副露
麻雀では、他人の捨てた牌の中に自分にとって有用なものがあったとき、自分の手に取り入れることのできるルールがある。 これに従って牌を取り入れる行為を副露(フーロ)という。「副露する」「さらす」とも言い、これは牌を取り入れたときには「どのような形で取り入れたか」示すために関連した面子を公開することを指す。どの牌を取り入れたか明示するため、持ってきた牌だけを横に置く。「鳴く」「哭く」「喰う」とも言う。(他人の捨て牌でアガるのはまた別の行為であり副露とは言わない)
副露することによって手の進みは早くなるものの、 狙いを他家に読まれやすい 手の自由度が減少する 立直をかける権利を失う 面前で完成するよりも飜数が下がる役がある(いわゆる喰い下がり) などの欠点もある。
手牌に同じ牌がふたつあり、誰かがそれと同じ牌を捨てた場合、刻子とする為に、ポンと発声してその牌を利用できる。その場合、手牌からその2つの牌を卓の右隅に置いて公開する。一度鳴いたら二度とその面子の牌を入れ替えられないなどの制約がある。
上家の捨て牌が2連続する数字と続く牌である場合、(順子)とする為に、チーと発声してその牌を利用できる。その場合、手牌からその2つの牌を卓の右隅に置いて公開する。一度鳴いたら二度とその面子の牌を入れ替えられないなどの制約がある。
手牌に3つ同じ牌(刻子)があり誰かがそれと同じ牌を捨てた場合、槓(カン)と発声してその牌を取ることができる。その場合、手牌からその3つの牌を卓の右隅に置いて公開する。これを大明槓と呼ぶ。ポンしたのちに同じ四枚目の牌を自摸った場合、槓と発声して付け加えることができる。これを小明槓と呼ぶ。加槓とも呼ばれる。

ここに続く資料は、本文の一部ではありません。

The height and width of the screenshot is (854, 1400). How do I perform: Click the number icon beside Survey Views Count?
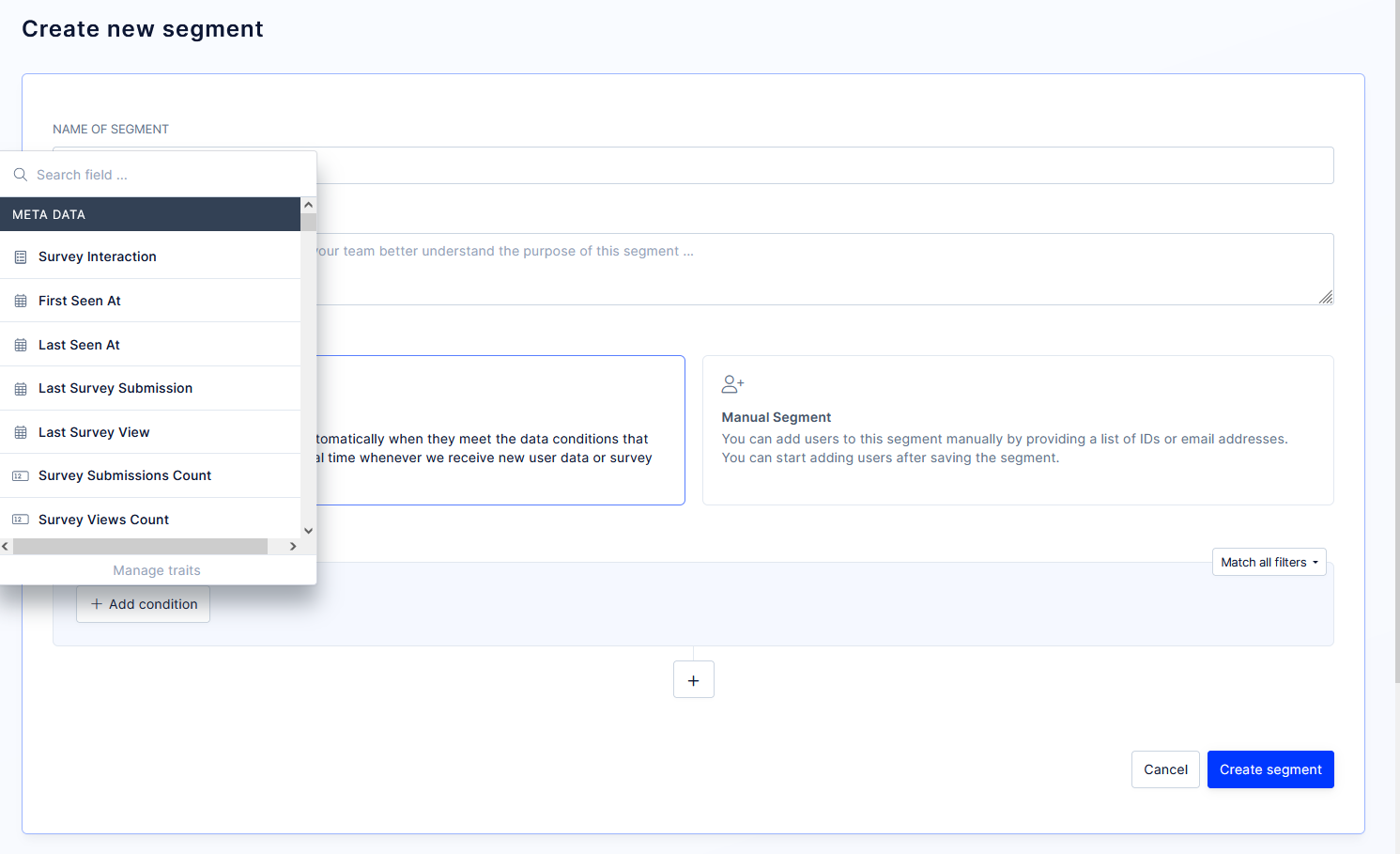click(20, 519)
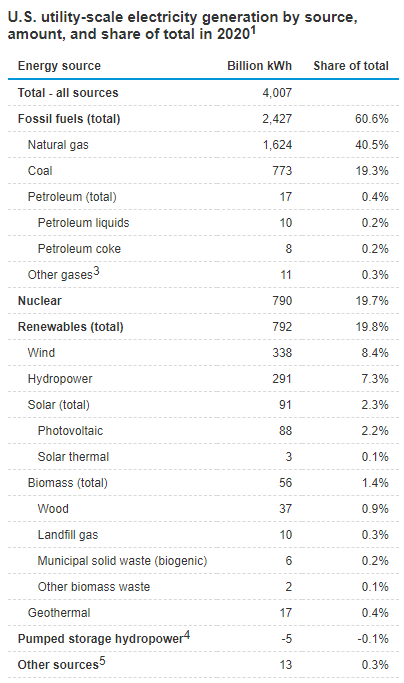Select the Natural gas row label
Viewport: 404px width, 683px height.
pos(58,145)
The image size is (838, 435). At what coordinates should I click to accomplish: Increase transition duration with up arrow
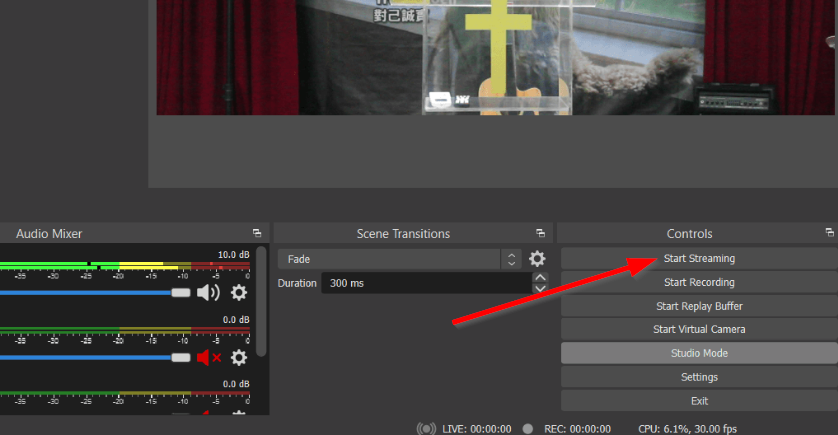(x=540, y=278)
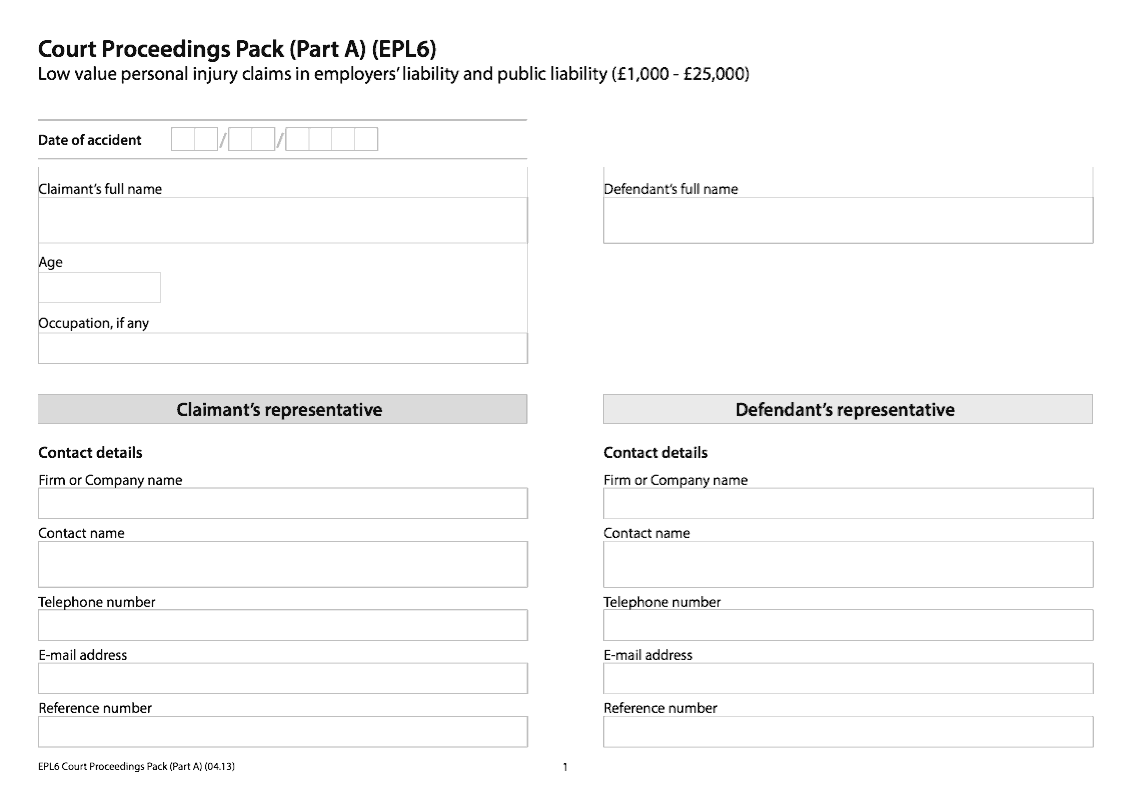Click claimant representative's Firm or Company name field
This screenshot has width=1131, height=800.
(282, 503)
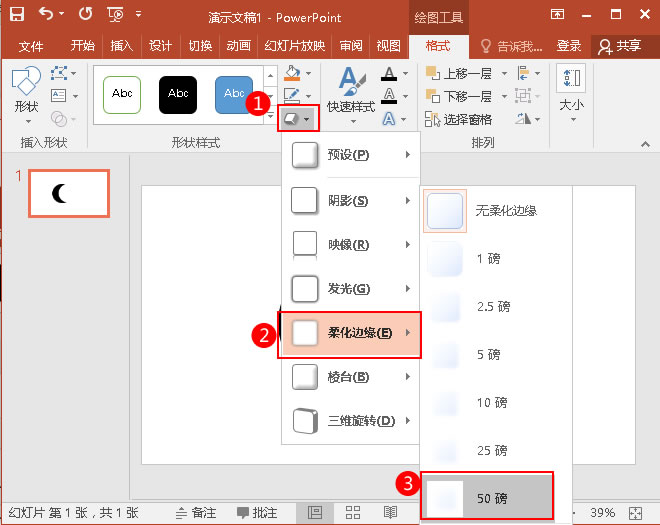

手牌に同じ牌が四枚揃った場合、槓と発声して手牌から隅に内側二枚を表に、外側二枚を裏にして四枚並べて置く。これを暗槓と呼ぶ。槓をした場合1枚足りなくなるので、新しく王牌から嶺上牌をツモる。いずれの槓も一度鳴いたら二度とその面子の牌を入れ替えられないなどの制約がある。
役と副露
副露して作ることの可能な役と、副露すると消滅する役がある。立直、一発、平和、一盃口、二盃口、一色三順、四暗刻、九連宝燈などは鳴くと作ることができない。七対子も対子を七つ集める役なので鳴いて作ることはできない。また副露した場合、飜数の下がる役があり、喰い下がり(くいさがり)と呼ばれる。喰い下がり役は、混全帯ヤオ九、一気通貫、三色同順が2飜から1飜に下がる。純全帯ヤオ九、混一色は3飜から2飜に下がる。清一色は6飜から5飜に下がる。一般に順子系の役は下がるか消滅し、対子系の役はそのままの傾向がある。
断ヤオは特殊役として、鳴いても作ることが出来るルール(クイタンあり)と、鳴くと消滅するルール(クイタンなし)があり、クイタンなしは特に関西方面で盛んという傾向がある。